This is the sixth in a series on "Information, language, knowledge and connectedness". The previous posts are part 1, part 2, part 3, part 4 and part 5.
We manipulate objects (information, concepts, goods etc) via handle. If you are managing a retail shop of fashion wear, you don't move all the clothes daily. You look at your computer records. Each item in your store is represented by a item number in your database. (Yes, occassionally, you do try to match the real thing with your computer record - that's call stock taking, I think.)
When we are managing information, e.g. the paper submitted by a student, we give that paper a code (John's essay). After we marked the paper, it is given a score. This score is linked to John in our record book. At the end of the year, all these scores are collated to give an overall score for John. This is again some sort of handle to represent a much larger collection of information and teacher's opinion on John's performance.
Librarian used to handle a large collection of information (books we used call them). Every book is given a unique identifier. Multiple copies of the same book are also given item identifier too.
The same applies to information when it is digitised. Information is given URI.
End of story? Wrong! It is the beginning actually.
In order for us to find information, we try to collect some of the characteristics of the information. We found that there are some common characteristics which are useful, e.g. the author, the date of publications, the subject domain the information is about. So librarians added "metadata" to the information.
But some may call author writer, others call the same creator. So, we need to create a common handle for similar concepts (similar internal world views of different people). So we have metadata standards which
1. standardise the handle (the name of the characteristics),
2. the meaning to the handle,
3. the way the value to be expressed (firstname first, or firstname last?, how to handle middle name etc.)
Soon we found that there are variations of "similar" concepts. The metadata needed "qualifiers" both to extend the grey area of "similarity" and "overload" the handle.

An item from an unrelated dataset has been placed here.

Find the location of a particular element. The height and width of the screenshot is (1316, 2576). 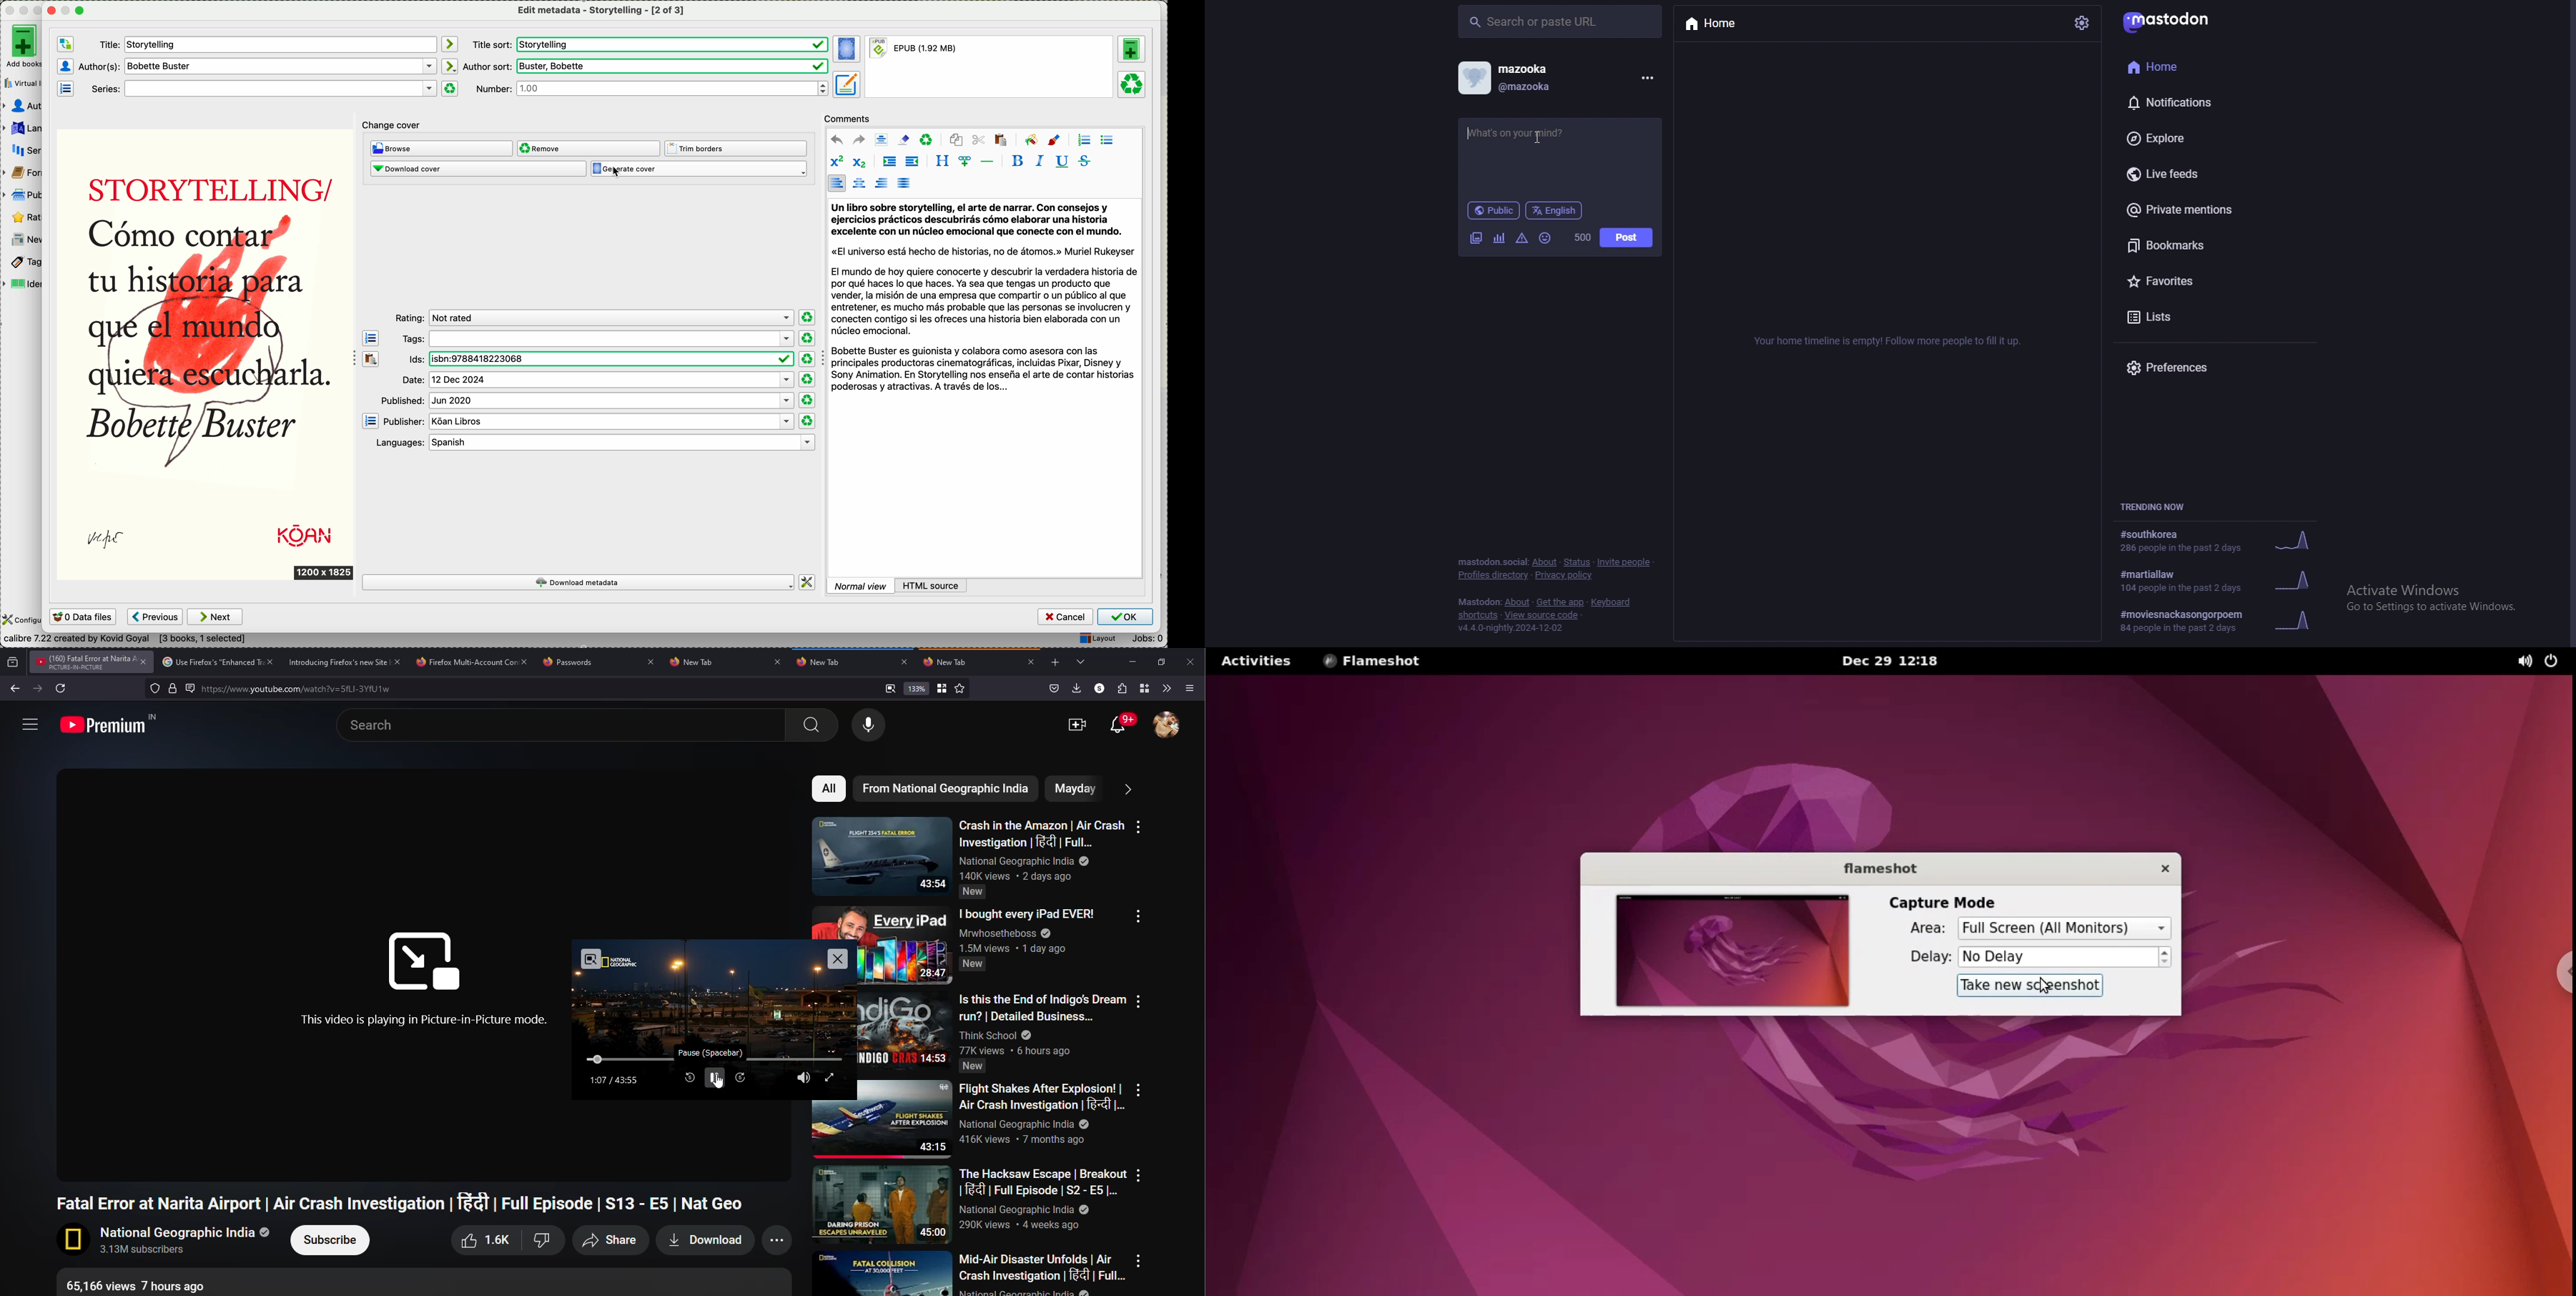

video playing in picture-in-picture mode is located at coordinates (426, 1019).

"Metadata" are data themselves. So we can apply the same principle on metadata which leads to "metametadata". Metametadata are data themselves. So we can apply the same principle on metametadata which leads to "metametametadata".... [see Meta Meta Meta Data Draft 0.2]
Metadata is NOT the only way to find information. Google has demonstrated another way - using inverted index of the words within the information. Tags (folksonomy) is the current trend (see also my view).
Information is instrinsically connected. How can we exploit this to make the search better?
Metadata world would use the citation - explicit connectedness provided by the author of the information (example). Google would use "key word" clustering. Folksonomy uses "tag cloud".
How these techniques compare with the "connectedness" of an expert in the subject domain?
When we refer "connectedness" to connectedness as implemented by the above examples, are we approaching a society that can learn?